Gamleborg, also known as Gamleborg Viking Fortress, was the first fortification on the Danish island of Bornholm. Built around 750 AD, it was the seat of the kings of Bornholm during the Viking age (750–1050) and early Middle Ages (1050–1150). The massive fortress is 264 m long from north to south and 110 m wide from east to west, with gates to the north and southwest. Around 1100, significant alterations were made and it was reinforced, but it was abandoned soon afterwards in favour of the fortification of Lilleborg, roughly 700 m to the northeast.

==History==
The fortress is Bornholm's oldest defence works. Its builder is unknown, but an account of the Baltic Sea travels of Wulfstan of Hedeby in 890 tells us that Bornholm already had its own king at the time. There is, however, firm evidence that the fortress was in use during the reigns of Harald Bluetooth (940–986) and Canute IV (1080–1086). Gamleborg was used as refuge during the tenth century against Viking raids. Gamleborg was abandoned in 1150, the occupants moving to Lilleborg, only 700 m to the northwest. It is not known why the move was made but it does not appear to have been the result of hostilities. Excavations in the 1950s showed the fortifications originated in the Viking period although there is evidence the site was used as a hideout in the Iron Age. The ruins that can be seen today are mainly the result of reconstruction work completed in about 1100.

==Architecture==
The fortress is 27000 m2 in size. Part of the wall, built of rocks and boulders set in clay, is still in good condition, and the outline of the fort is still remarkably clear given its age. The fortress at one time had a moat and outer wall, and the walls on the north and south side were higher, around 6 m in height.

Dataset entries
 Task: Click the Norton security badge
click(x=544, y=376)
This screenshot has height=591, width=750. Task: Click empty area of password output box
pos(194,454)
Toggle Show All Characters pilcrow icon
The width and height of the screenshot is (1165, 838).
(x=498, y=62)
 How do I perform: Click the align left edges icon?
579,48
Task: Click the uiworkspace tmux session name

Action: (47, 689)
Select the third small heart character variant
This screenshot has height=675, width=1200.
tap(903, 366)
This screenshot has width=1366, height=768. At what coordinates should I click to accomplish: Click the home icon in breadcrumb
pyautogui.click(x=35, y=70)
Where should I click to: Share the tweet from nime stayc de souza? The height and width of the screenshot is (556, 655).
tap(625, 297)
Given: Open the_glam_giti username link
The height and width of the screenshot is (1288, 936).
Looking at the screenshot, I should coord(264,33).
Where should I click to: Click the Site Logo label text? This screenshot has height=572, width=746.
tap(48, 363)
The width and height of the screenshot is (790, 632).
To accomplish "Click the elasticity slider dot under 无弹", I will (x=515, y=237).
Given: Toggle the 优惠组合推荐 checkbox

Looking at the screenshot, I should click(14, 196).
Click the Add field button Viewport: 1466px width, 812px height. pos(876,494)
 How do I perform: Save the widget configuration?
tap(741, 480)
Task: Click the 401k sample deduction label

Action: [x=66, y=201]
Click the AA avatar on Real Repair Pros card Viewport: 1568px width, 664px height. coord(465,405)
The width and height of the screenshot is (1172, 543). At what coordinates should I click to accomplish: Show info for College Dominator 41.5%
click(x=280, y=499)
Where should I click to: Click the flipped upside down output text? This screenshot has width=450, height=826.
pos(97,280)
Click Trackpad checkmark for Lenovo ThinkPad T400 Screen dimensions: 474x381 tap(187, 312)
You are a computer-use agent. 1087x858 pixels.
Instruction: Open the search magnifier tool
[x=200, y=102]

▶ REQUIRED ACTION 1:
According to the text on Gamleborg, how long is the fortress from north to south?
▶ REQUIRED ACTION 2:
Reproduce part of the text on Gamleborg, beginning at the words "Gamleborg, also known" and stopping after "to the northeast.".
These entries come from a separate source.

▶ FINAL ANSWER 1:
264 m

▶ FINAL ANSWER 2:
Gamleborg, also known as Gamleborg Viking Fortress, was the first fortification on the Danish island of Bornholm. Built around 750 AD, it was the seat of the kings of Bornholm during the Viking age (750–1050) and early Middle Ages (1050–1150). The massive fortress is 264 m long from north to south and 110 m wide from east to west, with gates to the north and southwest. Around 1100, significant alterations were made and it was reinforced, but it was abandoned soon afterwards in favour of the fortification of Lilleborg, roughly 700 m to the northeast.